Proposed Medicare cut will reduce RadNet’s revenues by upward of $8M in 2025
The proposed Medicare cut under the physician fee schedule will reduce industry giant RadNet’s revenues by upward of $8 million in 2025, leaders revealed recently.
Last month, the Centers for Medicare & Medicaid Services announced a planned 2.8% reduction to the conversion factor. This multiplier is used to convert geographically adjusted work relative value units to determine Medicare payment for radiologist services.
Executives at Los Angeles-based RadNet Inc., which operates about 400 outpatient imaging centers, discussed the ramifications during the company’s second quarter earnings call Aug. 8.
The figure may seem sizable, but RadNet collects some $1.8 billion in annual revenue, with Chief Financial Officer Mark Stolper anticipating that other factors should blunt the reduction.
“While the $6 million to $8 million cut to RadNet's revenue next year is not insignificant, we have reimbursement increases scheduled from capitated and commercial payers that will fully mitigate this Medicare reduction, should it go into effect as currently promised,” he told investors, according to a transcript of the call filed with the Securities Exchange Commission.
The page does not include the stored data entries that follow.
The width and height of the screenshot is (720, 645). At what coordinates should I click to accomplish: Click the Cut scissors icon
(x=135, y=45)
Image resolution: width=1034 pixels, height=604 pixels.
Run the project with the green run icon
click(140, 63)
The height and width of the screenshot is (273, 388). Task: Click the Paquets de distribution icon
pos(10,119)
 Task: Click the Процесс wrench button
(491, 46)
Many advocacy groups from various medical specialties are already “aggressively opposing the cut,” Stolper added. These include radiology’s two main lobbying forces, the Association for Quality Imaging and the American College of Radiology.
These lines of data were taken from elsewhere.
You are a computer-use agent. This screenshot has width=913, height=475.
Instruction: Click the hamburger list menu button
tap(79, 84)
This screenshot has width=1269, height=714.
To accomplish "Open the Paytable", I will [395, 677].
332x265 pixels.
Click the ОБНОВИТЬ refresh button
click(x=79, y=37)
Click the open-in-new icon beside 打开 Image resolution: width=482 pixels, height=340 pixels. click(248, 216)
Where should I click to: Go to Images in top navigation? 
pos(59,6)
“At this time, our experts believe there’s a high probability that the final rule governing next year's Medicare payments will be less severe than the current proposal as a result of congressional action that could take place later this year,” Stolper added.
Medicare currently represents about 22% of RadNet’s business mix. In the first half of 2024, the company collected about $195.2 million from the federal payment program, up nearly 13% from $172.8 million earned during the same six months in 2023. Stolper offered details to investors on how CMS determined radiologists should face a Medicare cut in 2025, despite increasing demand for imaging services. Four years ago, the agency moved forward with increased reimbursement for evaluation and management CPT codes, which favor certain physician specialties that regularly bill for these services—particularly primary care docs. CMS proposed doing so through budget neutrality, meaning pay increases in one place necessitate cuts elsewhere. This had the agency reallocating reimbursement from physicians who rarely bill for E&M codes to others who do.
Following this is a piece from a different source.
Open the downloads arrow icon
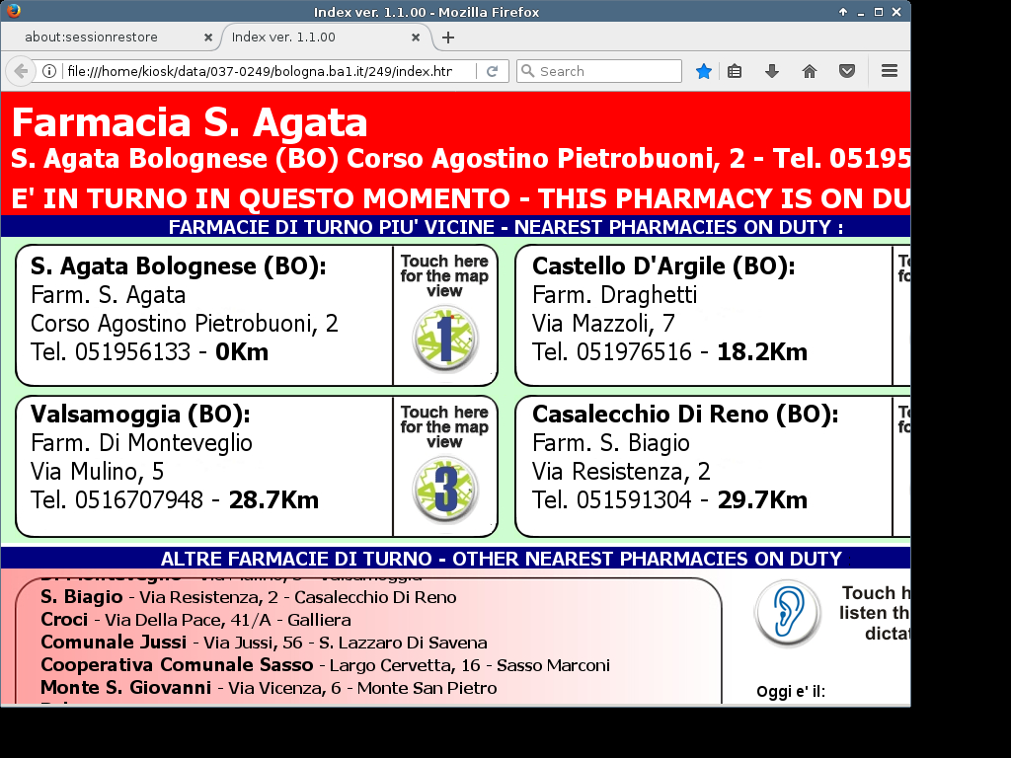Screen dimensions: 1011x758 [x=772, y=71]
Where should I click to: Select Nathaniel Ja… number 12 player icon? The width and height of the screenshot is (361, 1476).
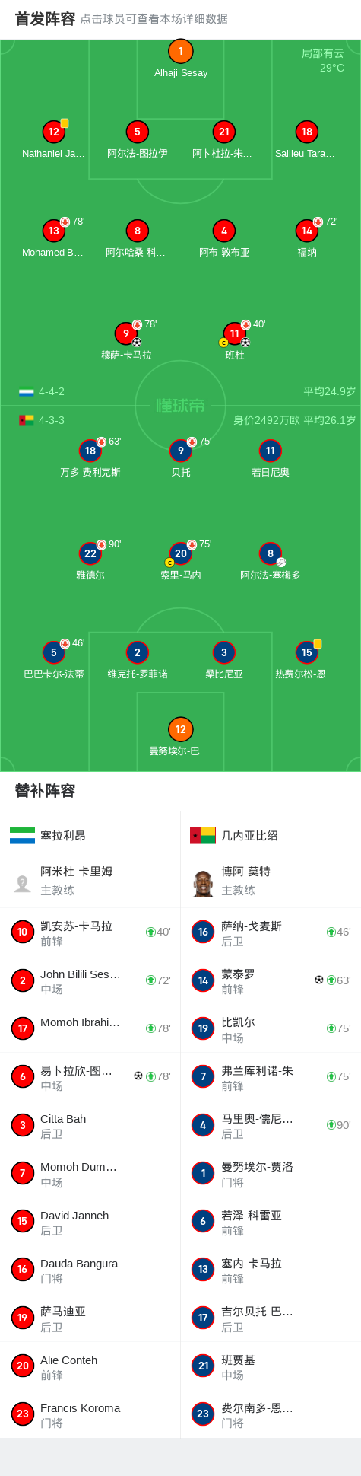tap(53, 132)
As a result, radiology and most other specialties experienced reimbursement reductions from 2021 through 2024. Cuts radiologists faced in 2024 were “substantially mitigated” by congressional legislation passed in March as part of the Consolidated Appropriations Act. With the 2025 proposed rule, Medicare is effectively phasing in the remainder of E&M code-related cuts avoided last year and this year.
“We’ll talk much more about this as we get into the third and fourth quarters and produce those quarterly results. But yes, so we will have a $6 million to $8 million Medicare headwind. That will be fully mitigated and then some based upon pricing increases that we’re getting from commercial insurance companies and capitated payors,” Stolper elaborated during the Q&A portion of the call.
Under such capitation arrangements with health plans, RadNet earns a per-member amount each month for making available diagnostic imaging services to all plan enrollees. RadNet collected about $71.5 million in revenue from these contracts in the first half of 2024, versus about $77.9 million in the same period last year. In previous earnings reports, the company estimated that about $135 million or 12% of its annual revenues come from capitation.